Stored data
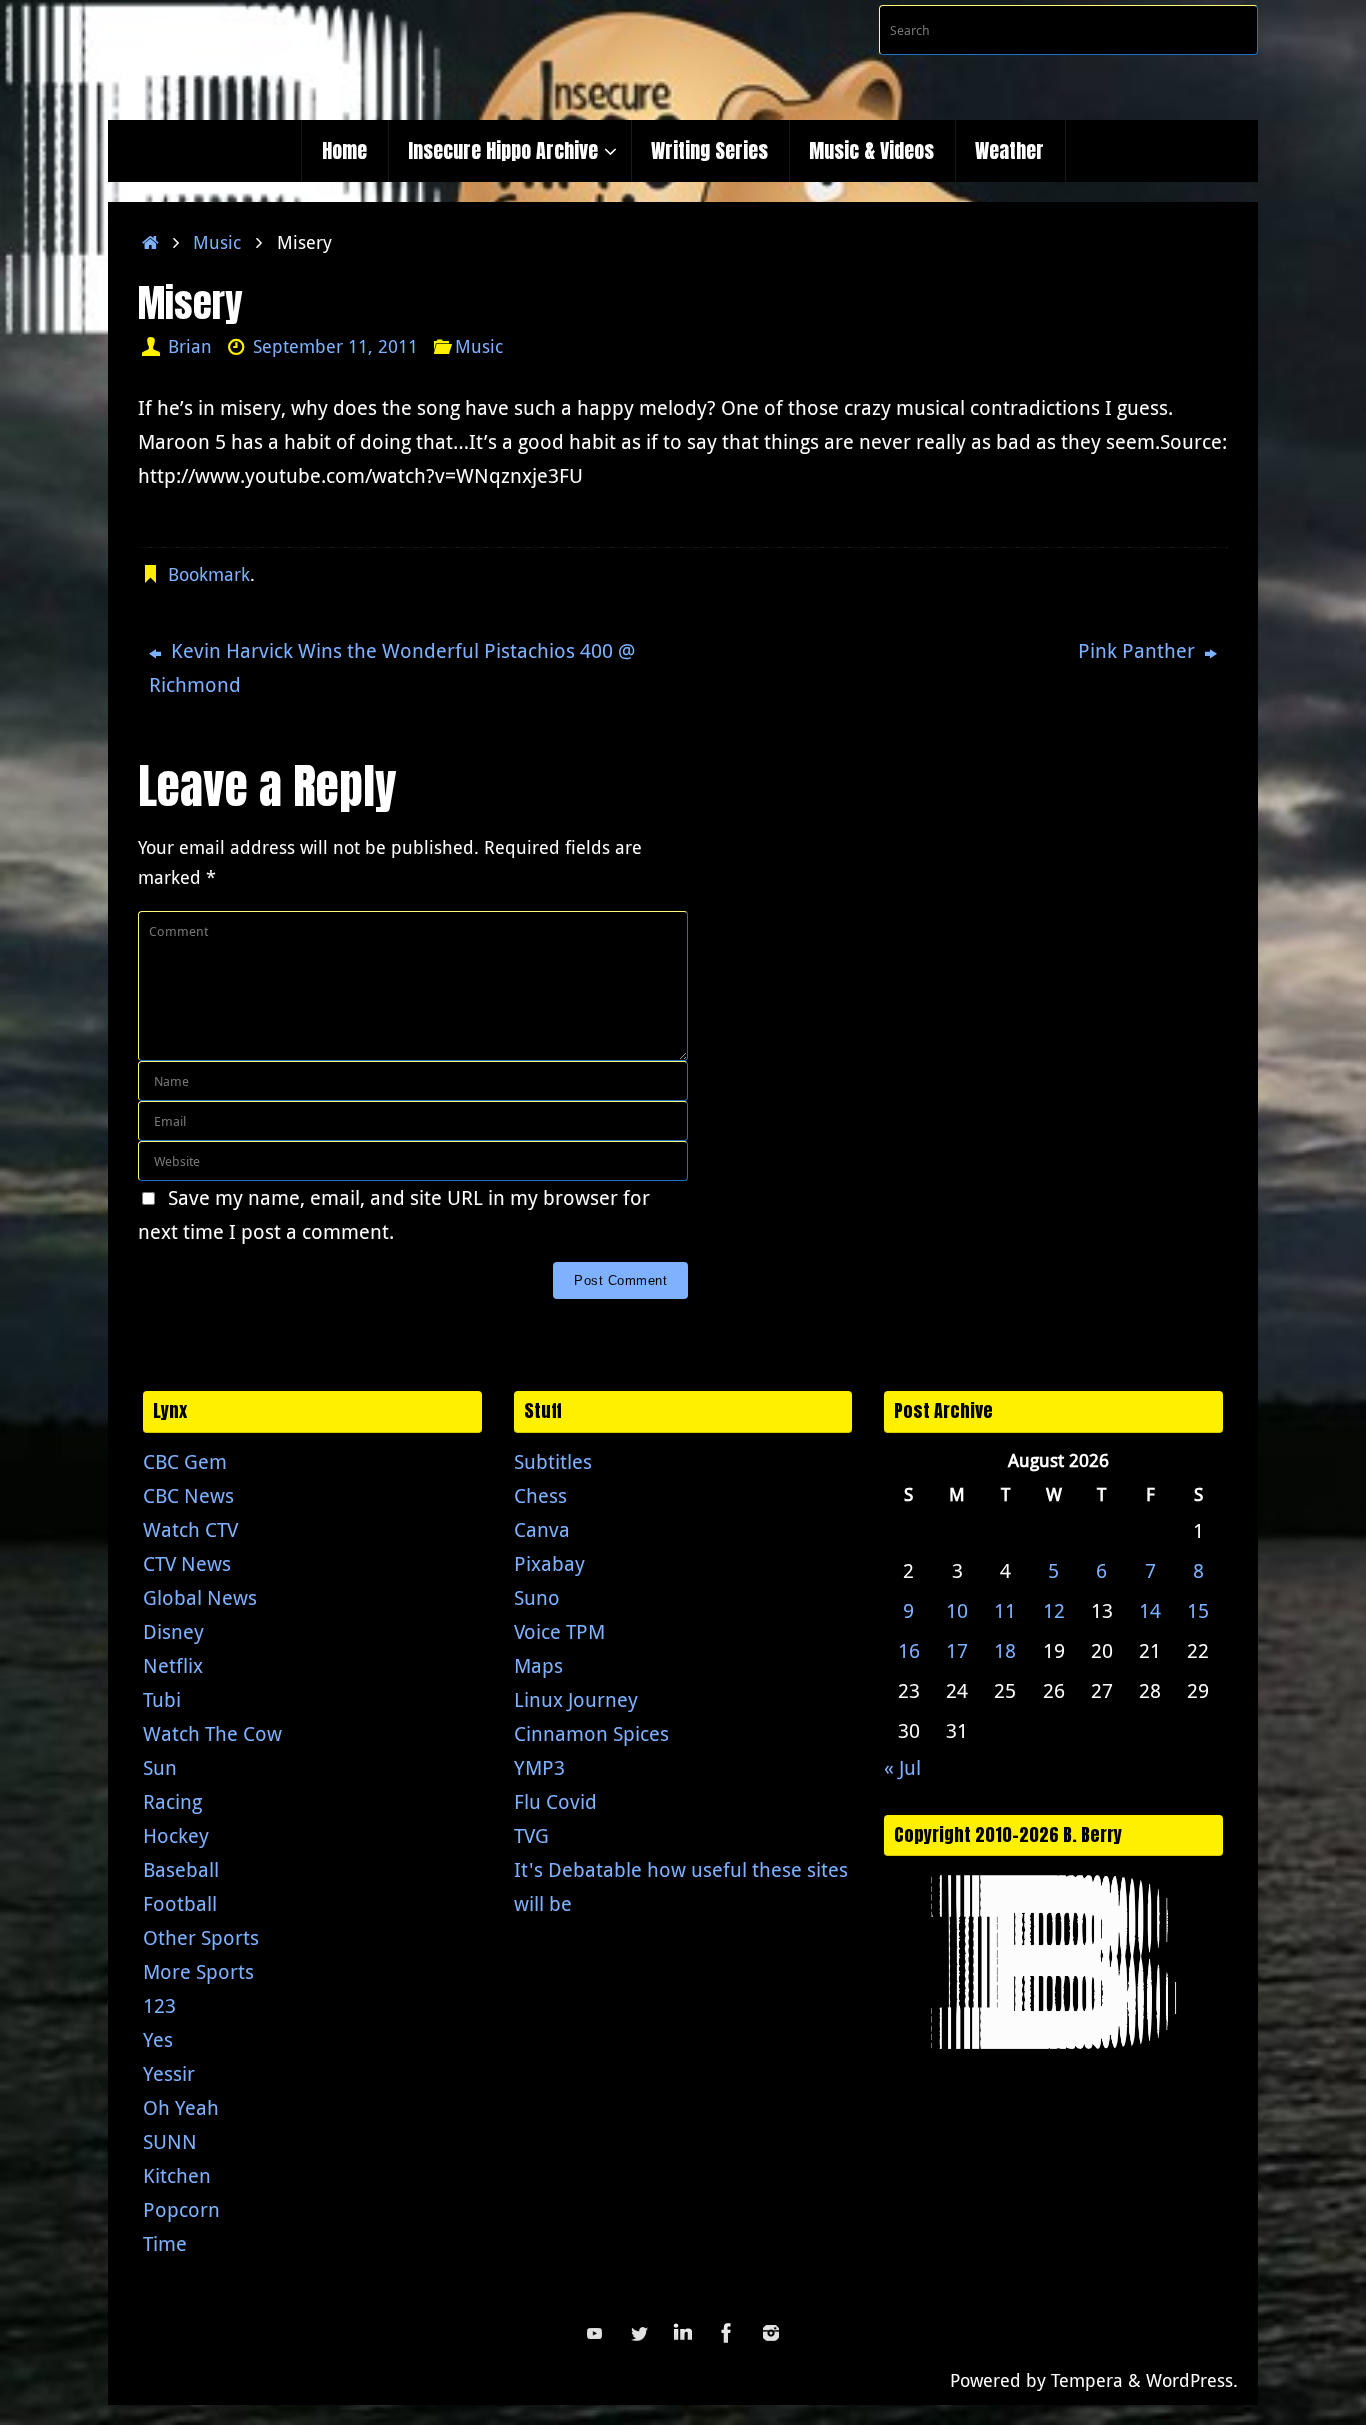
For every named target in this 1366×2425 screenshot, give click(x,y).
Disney (173, 1631)
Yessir (169, 2073)
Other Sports (201, 1937)
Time (165, 2243)
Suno (537, 1597)
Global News (200, 1597)
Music (217, 242)
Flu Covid (555, 1801)
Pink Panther (1139, 650)
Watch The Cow (212, 1733)
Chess (540, 1495)
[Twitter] (639, 2333)
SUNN (170, 2141)
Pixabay (549, 1563)
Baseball (181, 1869)
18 (1005, 1650)
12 (1054, 1610)
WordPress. (1192, 2380)
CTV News (187, 1563)
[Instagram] (771, 2333)
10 (957, 1610)
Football (180, 1903)
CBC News (188, 1495)
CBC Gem (185, 1461)
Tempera (1087, 2380)
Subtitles (553, 1461)
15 (1198, 1610)
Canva (542, 1529)
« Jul (902, 1767)
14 (1150, 1610)
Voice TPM (559, 1631)
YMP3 (539, 1767)
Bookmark (209, 574)
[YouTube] (595, 2333)
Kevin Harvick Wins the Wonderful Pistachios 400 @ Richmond (392, 667)
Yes (158, 2039)
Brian (190, 346)
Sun (160, 1767)
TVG (531, 1835)
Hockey (176, 1835)
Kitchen (177, 2175)
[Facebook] (727, 2333)
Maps (538, 1665)
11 (1005, 1610)
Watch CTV (190, 1529)
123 (159, 2005)
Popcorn (181, 2209)
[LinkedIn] (683, 2333)
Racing (172, 1801)
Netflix (173, 1665)
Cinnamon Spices (591, 1733)
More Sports (198, 1971)
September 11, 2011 (335, 346)
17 (957, 1650)
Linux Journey (576, 1699)
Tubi (162, 1699)
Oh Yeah (181, 2107)
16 (909, 1650)
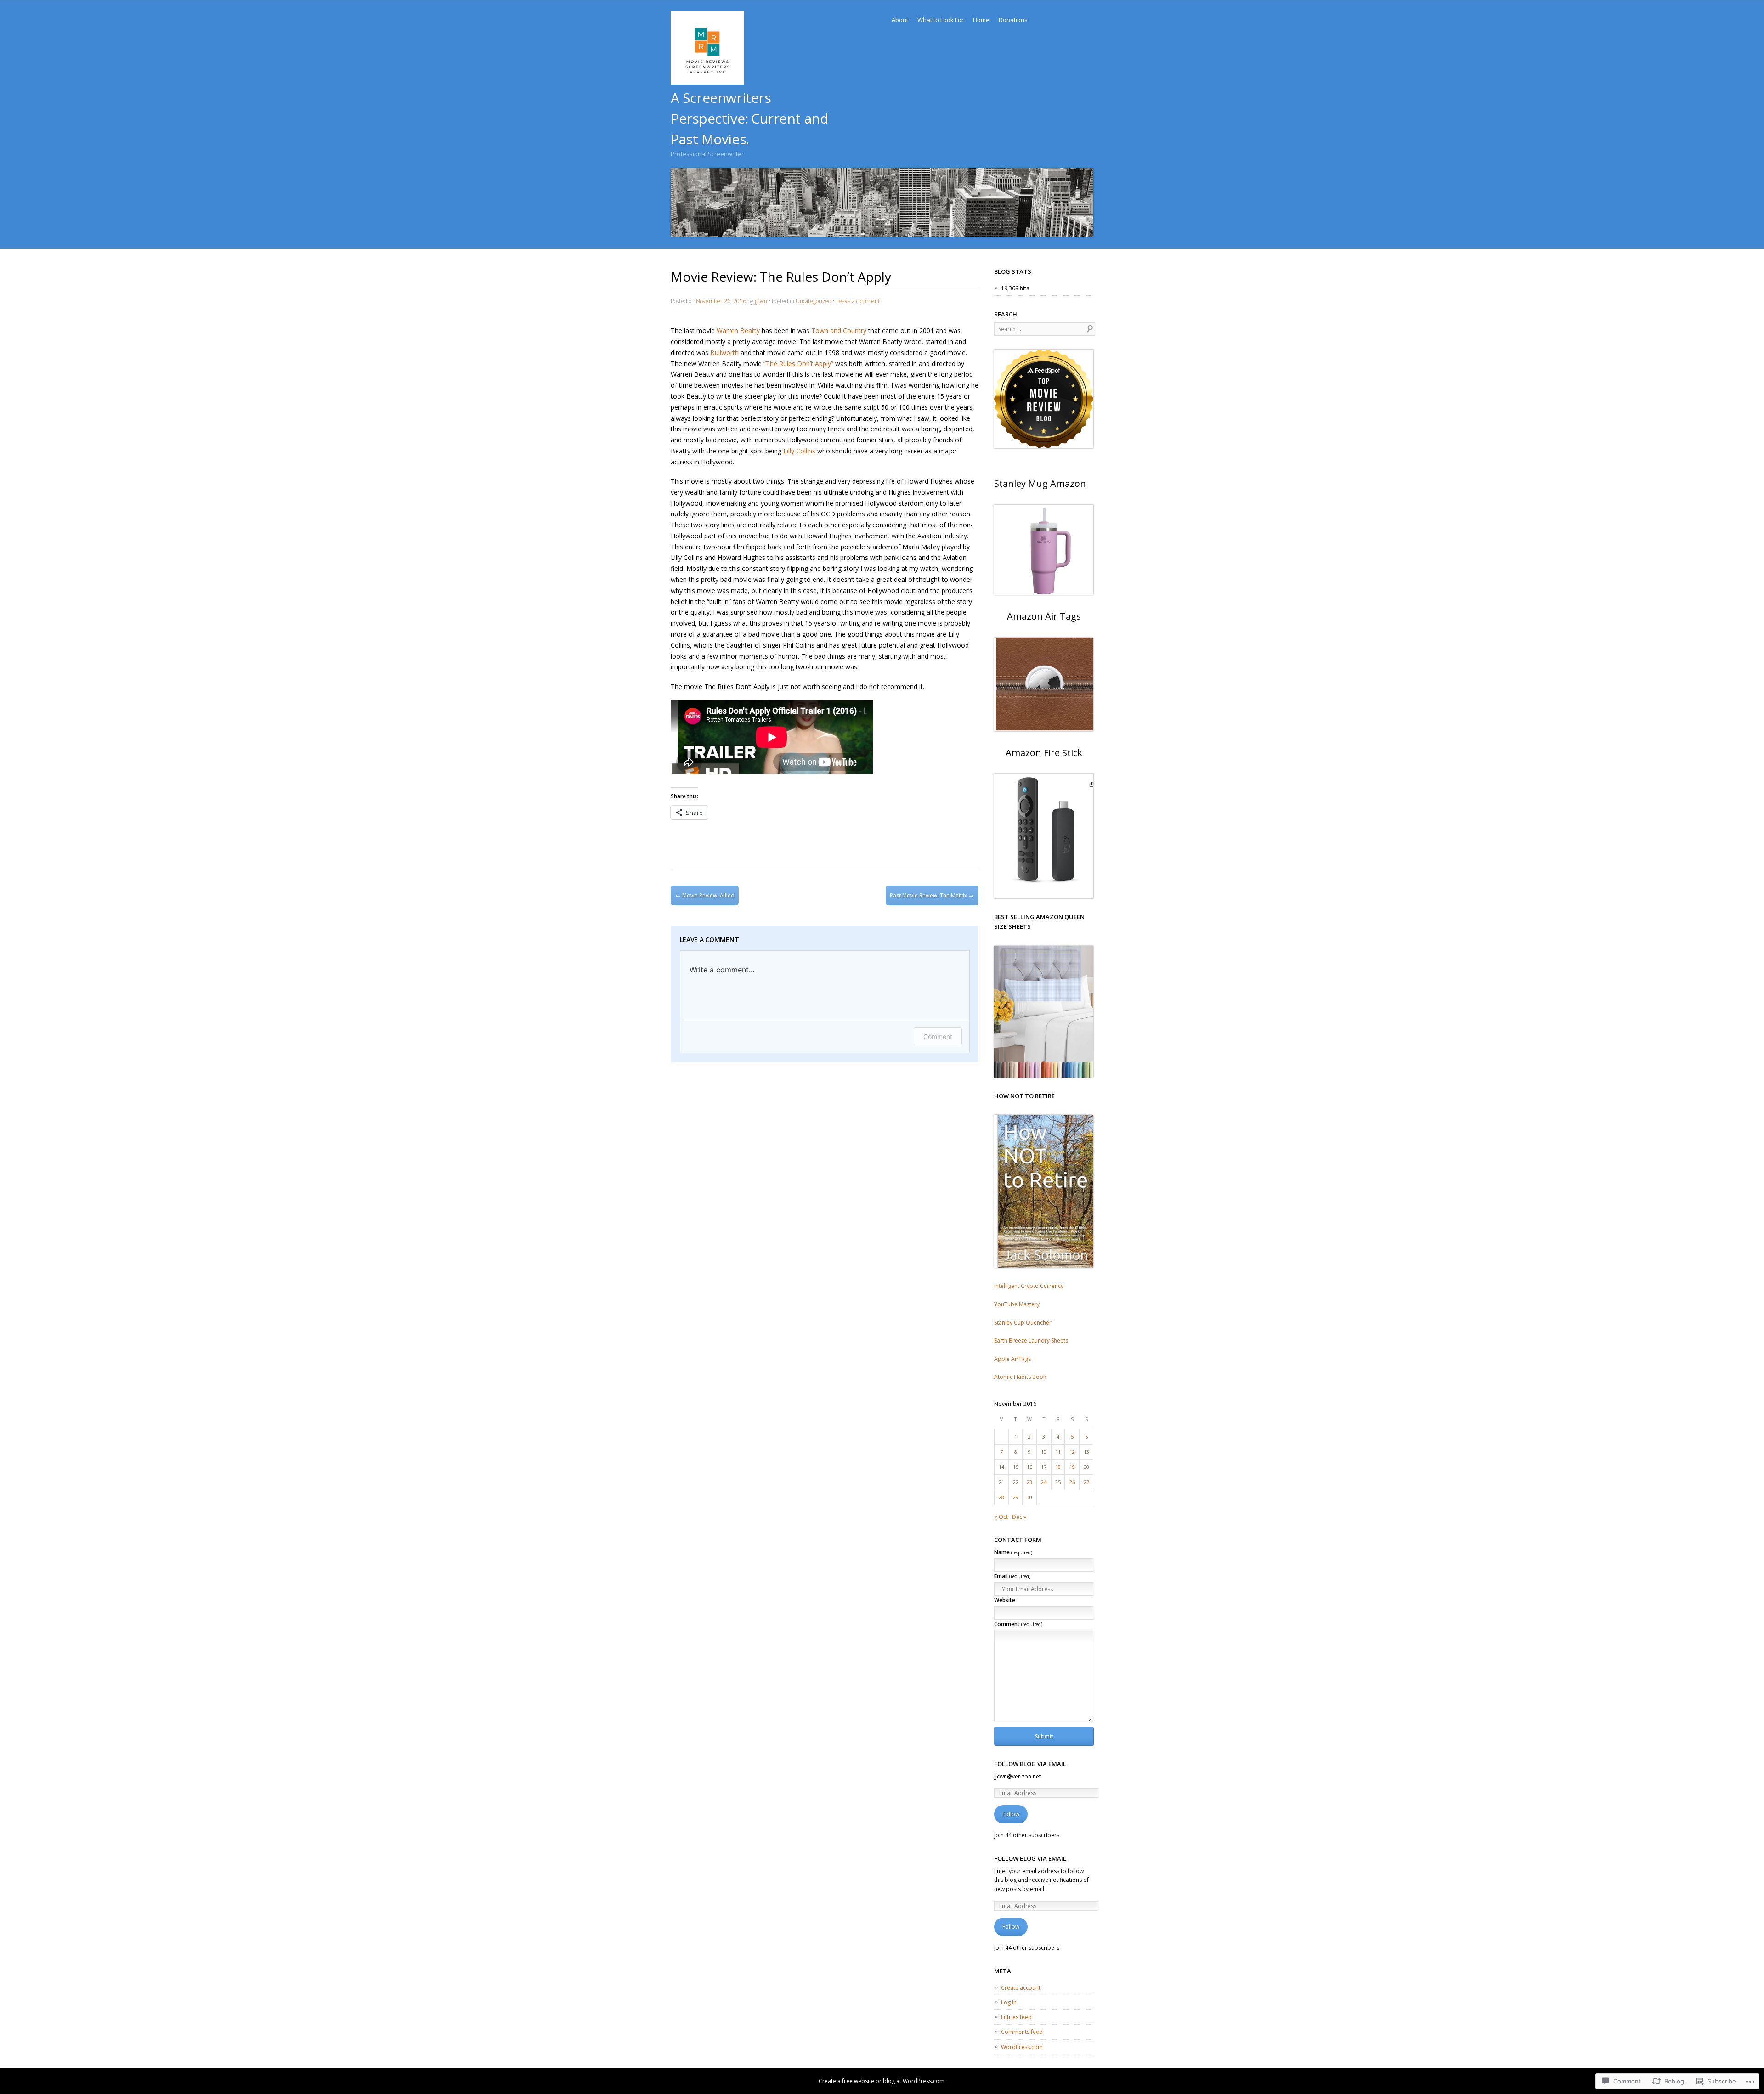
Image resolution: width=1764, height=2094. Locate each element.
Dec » (1019, 1517)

WHAT THE TASK ASKS - Output all of the data above exactly; no pictures should appear.

TASK SOLUTION -
For every named target in this 1366×2425 screenshot, give click(x,y).
Disney (173, 1631)
Yessir (169, 2073)
Other Sports (201, 1937)
Time (165, 2243)
Suno (537, 1597)
Global News (200, 1597)
Music (217, 242)
Flu Covid (555, 1801)
Pink Panther (1139, 650)
Watch The Cow (212, 1733)
Chess (540, 1495)
[Twitter] (639, 2333)
SUNN (170, 2141)
Pixabay (549, 1563)
Baseball (181, 1869)
18 (1005, 1650)
12 (1054, 1610)
WordPress. (1192, 2380)
CTV News (187, 1563)
[Instagram] (771, 2333)
10 (957, 1610)
Football (180, 1903)
CBC News (188, 1495)
CBC Gem (185, 1461)
Tempera (1087, 2380)
Subtitles (553, 1461)
15 (1198, 1610)
Canva (542, 1529)
« Jul (902, 1767)
14 (1150, 1610)
Voice TPM (559, 1631)
YMP3 (539, 1767)
Bookmark (209, 574)
[YouTube] (595, 2333)
Kevin Harvick Wins the Wonderful Pistachios 400 @ Richmond (392, 667)
Yes (158, 2039)
Brian (190, 346)
Sun (160, 1767)
TVG (531, 1835)
Hockey (176, 1835)
Kitchen (177, 2175)
[Facebook] (727, 2333)
Maps (538, 1665)
11 (1005, 1610)
Watch CTV (190, 1529)
123 (159, 2005)
Popcorn (181, 2209)
[LinkedIn] (683, 2333)
Racing (172, 1801)
Netflix (173, 1665)
Cinnamon Spices (591, 1733)
More Sports (198, 1971)
September 11, 2011 (335, 346)
17 (957, 1650)
Linux Journey (576, 1699)
Tubi (162, 1699)
Oh Yeah (181, 2107)
16 (909, 1650)
Image resolution: width=1764, height=2094. Locate each element.
Dec » (1019, 1517)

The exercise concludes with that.